Insgesamt war es ein freundlicher und wertschätzender Austausch. In dem auch die Frage diskutiert wurde, wieso der Austausch oder eine Kooperation (wo sie möglich und sinnvoll ist) nicht geschieht. Derzeit ist dies aufgrund des Grabens, der vermutlich von beiden Seiten wahrgenommen wird und an dem aber auch (wenn man es ehrlich betrachtet) beide Seiten mitgebaut haben, nicht möglich. Dieser soll aber, so der Wunsch sowohl von Roman Malessa wie auch von Christoph, durch den nun begonnenen Austausch und den aufgenommenen Kontakt zukünftig überwunden werden. So kann sich Roman Malessa beispielsweise vorstellen in die Ausbildung der Teamer*innen neben dem wissenschaftlichen Fachpersonal auch Menschen mit HIV einzubeziehen.
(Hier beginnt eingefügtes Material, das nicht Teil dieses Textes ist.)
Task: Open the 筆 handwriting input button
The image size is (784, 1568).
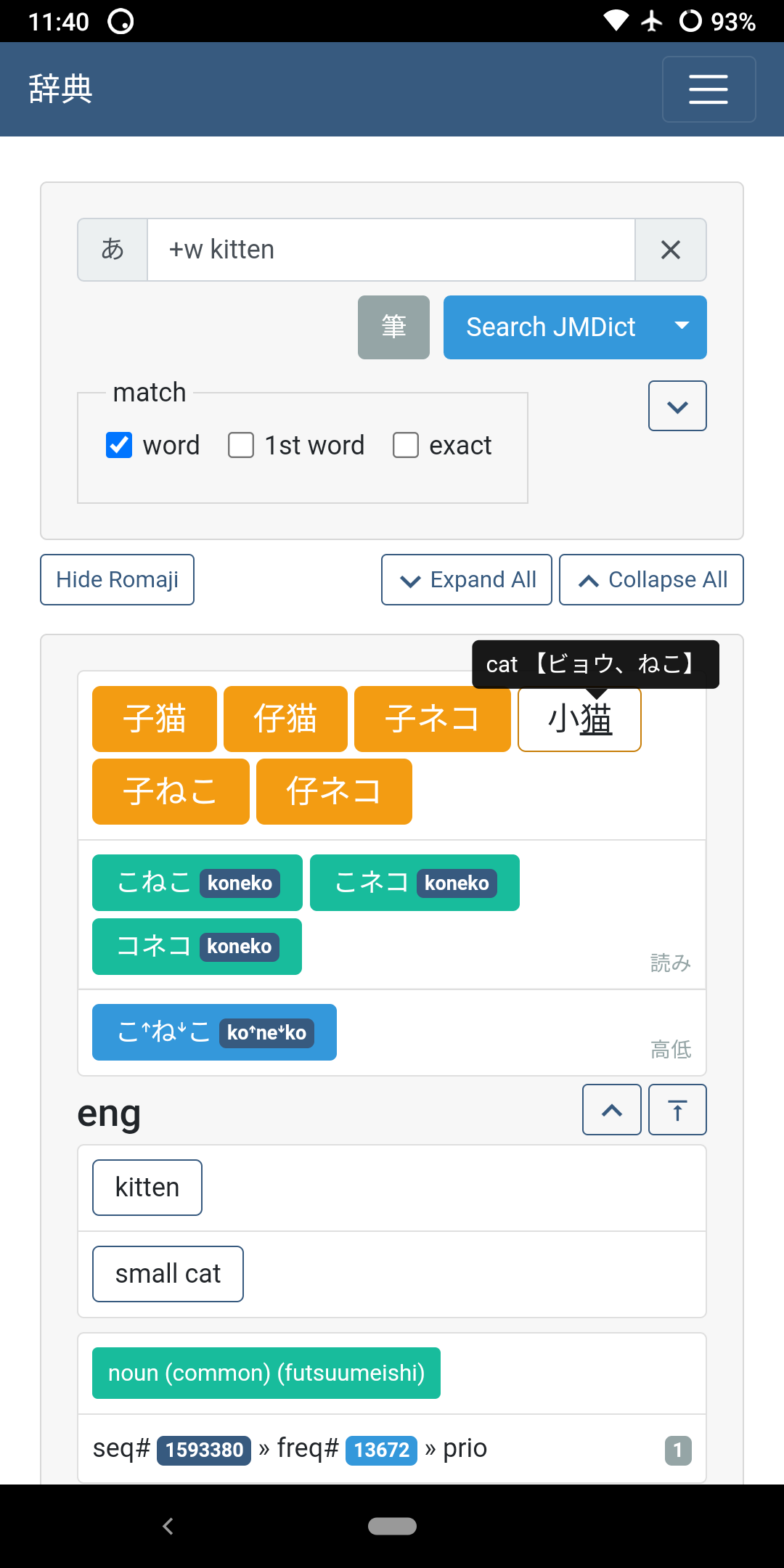Action: (x=393, y=327)
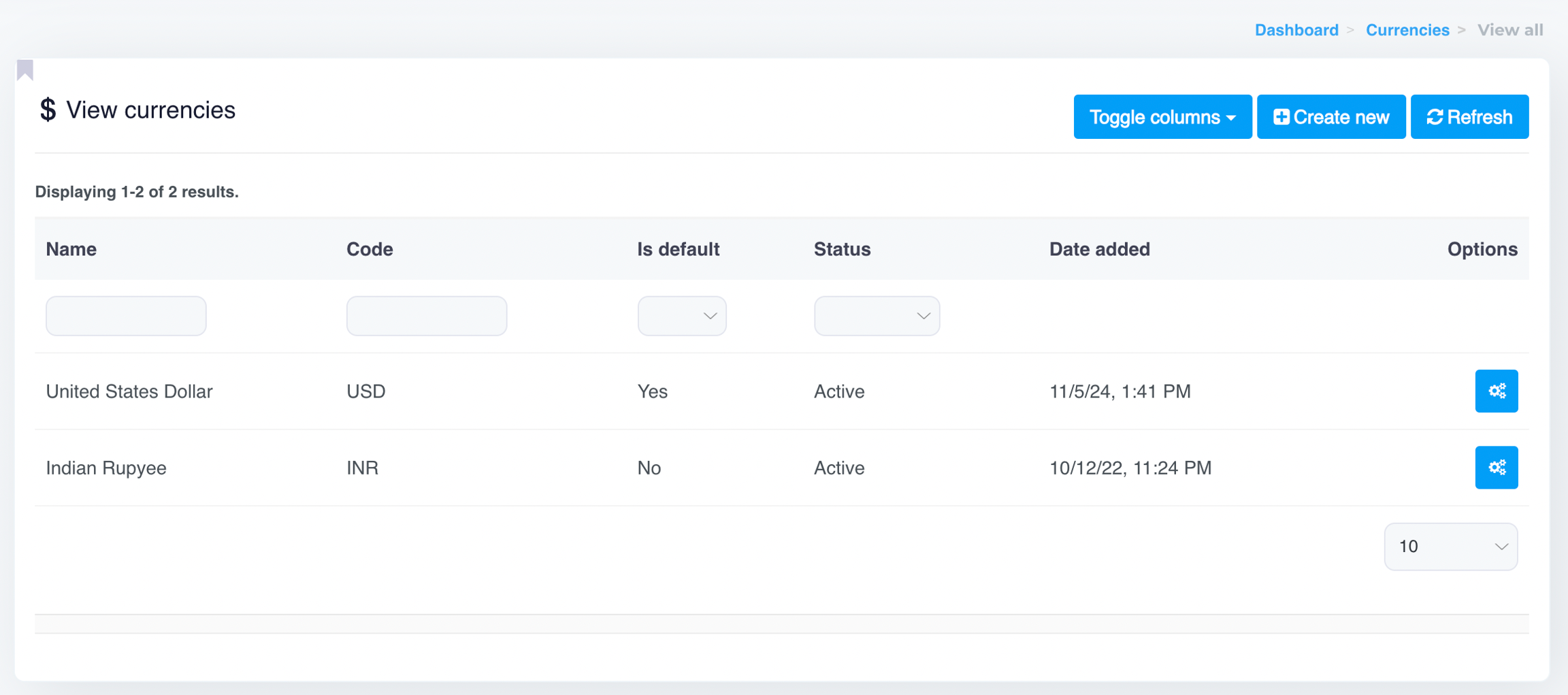Open options gear for United States Dollar
Image resolution: width=1568 pixels, height=695 pixels.
pos(1496,391)
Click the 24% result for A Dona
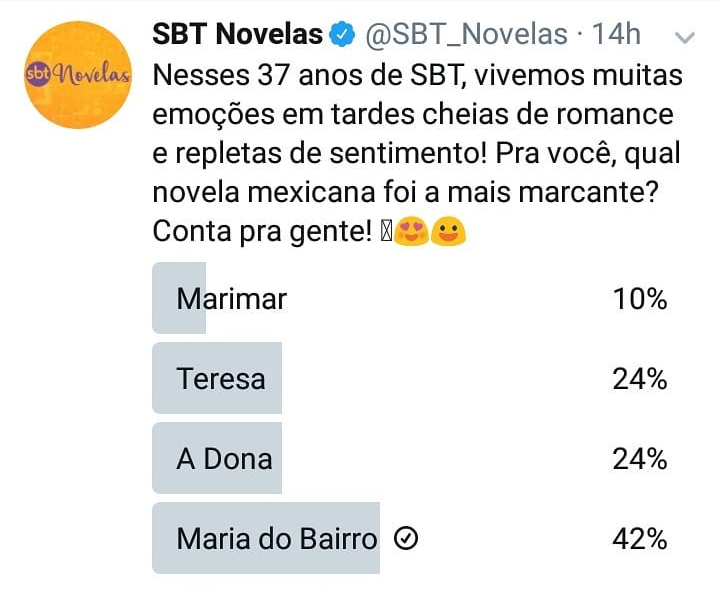720x591 pixels. pyautogui.click(x=640, y=458)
Dieses Gespräch kann dafür aber nur ein Anfang sein. Roman Malessa und Christoph wollen in Kontakt bleiben und bei allem, was war, in die Zukunft schauen. Andere Aktivist*innen können gerne den Kontakt zu JgA aufnehmen, denn der Austausch soll nun weitergeführt werden.

Ob dies alles nun umgesetzt wird oder nur Lippenbekenntnisse sind ist abzuwarten. Wir können und wollen ja auch JgA nicht ändern. Wir müssen sie akzeptieren wie sie sind. Aber wir können versuchen im Gespräch zu bleiben. Und gegebenenfalls können wir weiterhin unsere Stimmen erheben und Missstände ansprechen und kritisieren.